Merkel nannte die nächtliche Ministerpräsidentenkonferenz vom vergangenen Montag auf den Dienstag mit dem dann schnell wieder zurückgezogenen Beschluss einer Osterruhe eine "Zäsur" und betonte: "Da kann es jetzt nicht einfach so weitergehen, wir treffen uns alle vier Wochen und machen das genauso weiter" Das sähen auch viele Ministerpräsidentinnen und Ministerpräsidenten so. Sie sei auch hier mit dem Nachdenken aber noch nicht am Ende.

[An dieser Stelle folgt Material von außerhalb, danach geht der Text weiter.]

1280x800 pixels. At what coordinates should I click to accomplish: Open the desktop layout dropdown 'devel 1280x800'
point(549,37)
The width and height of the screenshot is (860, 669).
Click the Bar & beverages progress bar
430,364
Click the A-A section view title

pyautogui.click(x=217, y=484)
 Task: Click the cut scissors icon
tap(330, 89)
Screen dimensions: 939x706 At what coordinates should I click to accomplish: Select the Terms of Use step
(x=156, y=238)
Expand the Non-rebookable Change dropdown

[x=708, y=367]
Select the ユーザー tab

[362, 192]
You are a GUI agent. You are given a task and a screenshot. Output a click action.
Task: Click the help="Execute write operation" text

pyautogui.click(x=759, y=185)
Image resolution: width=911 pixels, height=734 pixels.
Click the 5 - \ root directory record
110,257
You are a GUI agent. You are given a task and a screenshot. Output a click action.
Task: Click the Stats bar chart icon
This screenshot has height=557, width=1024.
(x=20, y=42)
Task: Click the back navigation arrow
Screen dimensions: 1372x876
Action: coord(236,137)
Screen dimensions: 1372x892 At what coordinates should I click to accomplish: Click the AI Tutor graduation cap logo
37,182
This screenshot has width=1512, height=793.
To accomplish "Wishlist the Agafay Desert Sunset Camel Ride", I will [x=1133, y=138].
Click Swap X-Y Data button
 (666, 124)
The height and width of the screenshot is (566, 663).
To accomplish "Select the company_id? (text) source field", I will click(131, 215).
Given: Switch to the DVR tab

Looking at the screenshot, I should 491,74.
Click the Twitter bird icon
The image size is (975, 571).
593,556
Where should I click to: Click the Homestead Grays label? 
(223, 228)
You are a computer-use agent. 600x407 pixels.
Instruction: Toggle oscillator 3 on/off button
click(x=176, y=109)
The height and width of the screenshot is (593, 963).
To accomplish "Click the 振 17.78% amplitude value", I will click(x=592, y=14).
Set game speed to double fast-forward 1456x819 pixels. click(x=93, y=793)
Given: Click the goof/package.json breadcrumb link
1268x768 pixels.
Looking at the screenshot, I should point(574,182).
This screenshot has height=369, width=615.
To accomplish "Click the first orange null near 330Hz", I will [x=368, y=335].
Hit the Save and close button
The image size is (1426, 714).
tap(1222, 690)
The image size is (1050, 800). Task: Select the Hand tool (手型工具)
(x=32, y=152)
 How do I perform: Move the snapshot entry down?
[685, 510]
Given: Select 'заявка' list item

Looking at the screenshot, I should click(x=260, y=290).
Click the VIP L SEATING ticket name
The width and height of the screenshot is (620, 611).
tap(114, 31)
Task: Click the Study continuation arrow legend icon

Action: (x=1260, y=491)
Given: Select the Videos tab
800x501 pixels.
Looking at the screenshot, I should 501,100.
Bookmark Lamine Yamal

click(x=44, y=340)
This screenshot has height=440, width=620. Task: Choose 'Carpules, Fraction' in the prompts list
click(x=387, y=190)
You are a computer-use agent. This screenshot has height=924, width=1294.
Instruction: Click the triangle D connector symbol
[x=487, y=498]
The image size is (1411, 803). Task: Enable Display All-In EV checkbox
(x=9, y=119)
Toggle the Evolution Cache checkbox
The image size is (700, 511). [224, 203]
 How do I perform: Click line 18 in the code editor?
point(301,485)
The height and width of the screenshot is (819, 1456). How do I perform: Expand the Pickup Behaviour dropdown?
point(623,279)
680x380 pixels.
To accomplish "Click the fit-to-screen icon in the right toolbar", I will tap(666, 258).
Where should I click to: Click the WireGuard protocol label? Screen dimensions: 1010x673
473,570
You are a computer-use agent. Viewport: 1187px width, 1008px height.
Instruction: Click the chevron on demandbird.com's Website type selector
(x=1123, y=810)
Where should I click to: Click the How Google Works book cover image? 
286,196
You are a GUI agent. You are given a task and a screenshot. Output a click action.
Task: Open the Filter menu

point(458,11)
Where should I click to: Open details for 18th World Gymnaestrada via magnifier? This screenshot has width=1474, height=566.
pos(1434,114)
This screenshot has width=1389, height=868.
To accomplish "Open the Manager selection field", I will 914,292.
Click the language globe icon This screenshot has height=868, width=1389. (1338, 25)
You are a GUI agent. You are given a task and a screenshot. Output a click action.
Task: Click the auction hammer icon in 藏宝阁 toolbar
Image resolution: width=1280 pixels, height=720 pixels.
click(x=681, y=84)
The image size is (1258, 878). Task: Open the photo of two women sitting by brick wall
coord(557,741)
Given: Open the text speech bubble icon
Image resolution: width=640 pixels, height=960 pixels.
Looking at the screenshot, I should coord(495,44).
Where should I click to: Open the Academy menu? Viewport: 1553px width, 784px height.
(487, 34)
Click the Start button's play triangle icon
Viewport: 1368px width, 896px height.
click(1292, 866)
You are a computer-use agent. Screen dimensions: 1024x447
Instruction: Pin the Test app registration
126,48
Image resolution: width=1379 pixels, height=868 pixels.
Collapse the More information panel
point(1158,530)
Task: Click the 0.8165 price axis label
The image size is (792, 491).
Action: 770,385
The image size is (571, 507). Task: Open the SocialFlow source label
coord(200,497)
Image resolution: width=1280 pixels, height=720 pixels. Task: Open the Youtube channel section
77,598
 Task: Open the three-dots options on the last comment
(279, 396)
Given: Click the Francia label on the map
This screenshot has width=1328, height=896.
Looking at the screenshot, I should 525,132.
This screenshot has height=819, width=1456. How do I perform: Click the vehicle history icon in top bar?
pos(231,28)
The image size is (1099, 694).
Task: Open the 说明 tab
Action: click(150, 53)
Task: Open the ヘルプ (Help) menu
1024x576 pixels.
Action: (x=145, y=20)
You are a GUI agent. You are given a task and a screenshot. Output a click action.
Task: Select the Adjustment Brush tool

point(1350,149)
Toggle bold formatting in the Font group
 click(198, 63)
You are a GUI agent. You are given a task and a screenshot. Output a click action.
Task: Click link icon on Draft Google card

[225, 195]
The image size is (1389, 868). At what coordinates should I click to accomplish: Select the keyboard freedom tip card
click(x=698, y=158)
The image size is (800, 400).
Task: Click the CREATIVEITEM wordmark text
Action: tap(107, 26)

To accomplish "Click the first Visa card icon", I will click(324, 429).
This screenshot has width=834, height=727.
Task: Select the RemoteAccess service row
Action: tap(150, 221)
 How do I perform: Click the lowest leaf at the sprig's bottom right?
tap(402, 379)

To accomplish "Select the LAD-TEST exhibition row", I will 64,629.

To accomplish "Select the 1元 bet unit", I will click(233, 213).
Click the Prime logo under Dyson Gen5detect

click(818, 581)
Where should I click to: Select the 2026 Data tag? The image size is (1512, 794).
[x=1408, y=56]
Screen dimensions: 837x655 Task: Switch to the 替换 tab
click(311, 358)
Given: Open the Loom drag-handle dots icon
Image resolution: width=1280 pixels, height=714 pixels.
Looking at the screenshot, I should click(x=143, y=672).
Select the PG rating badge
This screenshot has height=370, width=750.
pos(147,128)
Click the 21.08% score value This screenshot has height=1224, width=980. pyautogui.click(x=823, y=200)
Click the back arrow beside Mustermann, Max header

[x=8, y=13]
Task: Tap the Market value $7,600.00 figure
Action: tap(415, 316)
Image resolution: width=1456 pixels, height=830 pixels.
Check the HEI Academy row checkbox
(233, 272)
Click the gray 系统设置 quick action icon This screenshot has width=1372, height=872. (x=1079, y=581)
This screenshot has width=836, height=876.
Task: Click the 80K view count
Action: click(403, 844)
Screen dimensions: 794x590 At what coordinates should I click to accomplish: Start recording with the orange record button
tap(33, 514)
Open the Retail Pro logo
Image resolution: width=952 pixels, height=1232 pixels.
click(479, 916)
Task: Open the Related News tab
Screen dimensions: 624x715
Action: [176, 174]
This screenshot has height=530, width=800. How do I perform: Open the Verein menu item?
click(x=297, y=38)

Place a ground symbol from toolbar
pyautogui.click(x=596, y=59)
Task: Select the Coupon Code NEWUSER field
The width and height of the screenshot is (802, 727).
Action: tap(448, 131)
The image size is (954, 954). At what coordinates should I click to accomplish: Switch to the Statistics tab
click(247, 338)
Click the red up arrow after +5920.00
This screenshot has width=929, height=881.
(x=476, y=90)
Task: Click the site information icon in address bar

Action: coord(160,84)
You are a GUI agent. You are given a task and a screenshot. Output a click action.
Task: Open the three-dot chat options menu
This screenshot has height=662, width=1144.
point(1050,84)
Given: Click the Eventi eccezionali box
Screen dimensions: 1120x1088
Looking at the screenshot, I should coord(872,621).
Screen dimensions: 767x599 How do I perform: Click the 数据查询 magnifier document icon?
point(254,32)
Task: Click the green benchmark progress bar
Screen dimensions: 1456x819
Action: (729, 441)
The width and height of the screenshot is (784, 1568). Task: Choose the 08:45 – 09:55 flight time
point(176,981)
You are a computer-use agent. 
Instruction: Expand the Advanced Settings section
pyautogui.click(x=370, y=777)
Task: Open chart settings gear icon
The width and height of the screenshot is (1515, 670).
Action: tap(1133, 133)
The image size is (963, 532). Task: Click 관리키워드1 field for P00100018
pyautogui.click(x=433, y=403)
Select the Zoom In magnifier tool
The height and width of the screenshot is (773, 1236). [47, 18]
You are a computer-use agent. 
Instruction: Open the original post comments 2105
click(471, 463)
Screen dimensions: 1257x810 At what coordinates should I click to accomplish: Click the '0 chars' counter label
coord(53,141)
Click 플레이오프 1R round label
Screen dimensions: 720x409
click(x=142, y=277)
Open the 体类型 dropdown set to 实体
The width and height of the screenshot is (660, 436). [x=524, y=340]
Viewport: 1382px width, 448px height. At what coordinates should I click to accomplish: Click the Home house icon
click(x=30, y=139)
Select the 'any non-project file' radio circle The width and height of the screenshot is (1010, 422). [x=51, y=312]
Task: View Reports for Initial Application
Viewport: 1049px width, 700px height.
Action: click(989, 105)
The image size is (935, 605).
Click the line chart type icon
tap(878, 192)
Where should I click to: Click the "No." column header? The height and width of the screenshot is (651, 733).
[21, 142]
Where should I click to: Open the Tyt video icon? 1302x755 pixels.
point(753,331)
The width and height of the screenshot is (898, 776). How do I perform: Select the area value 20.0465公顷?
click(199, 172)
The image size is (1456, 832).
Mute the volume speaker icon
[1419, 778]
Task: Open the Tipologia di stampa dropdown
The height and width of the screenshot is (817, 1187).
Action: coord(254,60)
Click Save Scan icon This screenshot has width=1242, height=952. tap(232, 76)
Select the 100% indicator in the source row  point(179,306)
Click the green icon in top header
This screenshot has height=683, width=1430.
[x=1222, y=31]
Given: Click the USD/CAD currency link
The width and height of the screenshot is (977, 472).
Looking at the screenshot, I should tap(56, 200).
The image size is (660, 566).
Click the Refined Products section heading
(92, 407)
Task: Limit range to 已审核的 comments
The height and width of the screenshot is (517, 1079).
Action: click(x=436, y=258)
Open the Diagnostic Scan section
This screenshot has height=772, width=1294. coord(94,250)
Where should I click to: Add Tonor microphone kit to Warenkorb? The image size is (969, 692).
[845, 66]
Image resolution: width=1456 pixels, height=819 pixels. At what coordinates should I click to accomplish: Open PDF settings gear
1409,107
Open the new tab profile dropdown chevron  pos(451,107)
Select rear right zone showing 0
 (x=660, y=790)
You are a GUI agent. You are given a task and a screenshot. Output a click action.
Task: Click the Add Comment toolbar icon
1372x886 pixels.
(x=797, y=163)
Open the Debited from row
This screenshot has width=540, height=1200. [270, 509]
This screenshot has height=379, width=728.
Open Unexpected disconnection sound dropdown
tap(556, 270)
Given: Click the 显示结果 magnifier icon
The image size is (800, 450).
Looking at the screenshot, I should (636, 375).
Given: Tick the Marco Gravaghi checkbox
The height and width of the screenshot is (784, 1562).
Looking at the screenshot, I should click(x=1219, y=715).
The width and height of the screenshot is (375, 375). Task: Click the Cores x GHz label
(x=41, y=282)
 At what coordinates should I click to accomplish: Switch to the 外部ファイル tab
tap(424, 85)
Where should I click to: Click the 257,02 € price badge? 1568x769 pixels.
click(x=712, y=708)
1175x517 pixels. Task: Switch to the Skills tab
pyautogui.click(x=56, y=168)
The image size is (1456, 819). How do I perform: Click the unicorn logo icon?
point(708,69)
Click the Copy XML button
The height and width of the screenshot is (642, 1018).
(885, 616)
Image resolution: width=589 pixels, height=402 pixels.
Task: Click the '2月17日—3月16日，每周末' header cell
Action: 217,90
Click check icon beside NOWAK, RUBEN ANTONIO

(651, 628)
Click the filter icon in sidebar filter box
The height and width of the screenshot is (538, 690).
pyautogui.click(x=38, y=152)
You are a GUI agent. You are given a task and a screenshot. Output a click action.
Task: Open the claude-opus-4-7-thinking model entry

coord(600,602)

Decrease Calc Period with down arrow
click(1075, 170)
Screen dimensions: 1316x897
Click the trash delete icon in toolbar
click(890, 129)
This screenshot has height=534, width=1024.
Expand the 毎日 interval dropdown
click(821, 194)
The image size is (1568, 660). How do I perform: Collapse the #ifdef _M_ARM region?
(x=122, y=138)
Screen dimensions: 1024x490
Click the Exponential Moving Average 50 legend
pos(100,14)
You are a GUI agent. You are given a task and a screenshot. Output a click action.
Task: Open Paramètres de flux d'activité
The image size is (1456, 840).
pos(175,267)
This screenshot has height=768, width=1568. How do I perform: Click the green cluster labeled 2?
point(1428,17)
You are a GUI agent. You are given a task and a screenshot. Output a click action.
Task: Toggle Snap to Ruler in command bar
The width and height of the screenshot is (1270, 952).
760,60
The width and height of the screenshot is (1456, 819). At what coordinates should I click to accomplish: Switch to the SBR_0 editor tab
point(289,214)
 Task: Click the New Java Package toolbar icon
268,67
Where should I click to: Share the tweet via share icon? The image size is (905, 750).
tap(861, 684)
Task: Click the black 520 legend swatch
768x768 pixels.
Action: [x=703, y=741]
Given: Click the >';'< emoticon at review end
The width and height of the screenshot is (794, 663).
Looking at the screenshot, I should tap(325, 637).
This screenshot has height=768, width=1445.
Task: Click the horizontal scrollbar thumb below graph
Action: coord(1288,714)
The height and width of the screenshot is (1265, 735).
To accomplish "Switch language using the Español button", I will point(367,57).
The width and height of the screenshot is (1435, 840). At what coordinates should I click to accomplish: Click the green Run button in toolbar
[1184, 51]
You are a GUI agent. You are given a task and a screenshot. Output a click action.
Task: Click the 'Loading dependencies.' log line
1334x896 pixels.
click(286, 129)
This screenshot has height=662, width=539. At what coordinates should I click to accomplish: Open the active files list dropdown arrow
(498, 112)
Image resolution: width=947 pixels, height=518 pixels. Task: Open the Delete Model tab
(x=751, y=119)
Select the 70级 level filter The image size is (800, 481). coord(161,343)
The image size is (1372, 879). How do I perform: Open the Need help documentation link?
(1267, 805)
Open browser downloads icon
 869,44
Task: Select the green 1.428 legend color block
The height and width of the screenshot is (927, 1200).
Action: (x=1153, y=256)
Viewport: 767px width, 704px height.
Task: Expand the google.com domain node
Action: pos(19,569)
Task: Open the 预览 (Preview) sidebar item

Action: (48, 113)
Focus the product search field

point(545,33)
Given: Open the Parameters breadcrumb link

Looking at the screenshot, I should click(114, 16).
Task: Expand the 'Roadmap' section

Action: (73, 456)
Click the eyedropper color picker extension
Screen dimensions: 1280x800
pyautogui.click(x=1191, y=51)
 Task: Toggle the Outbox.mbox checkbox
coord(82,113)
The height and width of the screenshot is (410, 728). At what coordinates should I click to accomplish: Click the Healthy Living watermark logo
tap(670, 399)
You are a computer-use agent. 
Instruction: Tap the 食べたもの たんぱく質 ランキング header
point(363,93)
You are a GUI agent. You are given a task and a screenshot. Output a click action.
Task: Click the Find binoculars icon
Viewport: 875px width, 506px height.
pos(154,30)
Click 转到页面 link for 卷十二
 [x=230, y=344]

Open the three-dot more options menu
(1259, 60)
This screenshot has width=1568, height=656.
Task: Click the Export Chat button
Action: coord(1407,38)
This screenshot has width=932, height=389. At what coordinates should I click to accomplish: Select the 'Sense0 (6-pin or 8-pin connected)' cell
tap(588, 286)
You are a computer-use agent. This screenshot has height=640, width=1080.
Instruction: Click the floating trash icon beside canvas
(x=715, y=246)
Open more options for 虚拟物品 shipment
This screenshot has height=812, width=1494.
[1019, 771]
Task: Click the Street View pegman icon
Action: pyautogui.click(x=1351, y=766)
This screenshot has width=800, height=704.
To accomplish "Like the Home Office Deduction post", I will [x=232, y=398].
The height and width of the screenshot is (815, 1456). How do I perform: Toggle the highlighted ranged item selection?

"Kompromiss mit Treu und Glauben"

Im Hinblick auf die Anfang März vereinbarten stufenweisen Öffnungsschritte sagte Merkel, sie seien ein Kompromiss gewesen. "Ein Kompromiss mit Treu und Glauben darauf, dass die Notbremse auch wirklich umgesetzt wird. Wenn sie das jetzt nicht wird, ist das sozusagen ein Verstoß gegen die Beschlüsse, die wir getroffen haben." Die bisherigen Beschlüsse mit den Ministerpräsidenten böten alle notwendigen Instrumente, sagte Merkel. Sie verwies auf weitere Kontaktbeschränkungen, Ausgangsbeschränkungen und die Verpflichtung der Arbeitgeber, wo immer möglich, Homeoffice anzubieten.

Das Robert-Koch-Institut (RKI) meldete an diesem Montag 9872 Corona-Neuinfektionen. Das sind 2163 mehr als am vergangenen Montag. Die Sieben-Tage-Inzidenz steigt auf 134,4. Vor einer Woche lag sie bei 107,3. Der Wert gibt an, wie viele Menschen je 100.000 Einwohner sich in den vergangenen sieben Tagen mit dem Coronavirus angesteckt haben.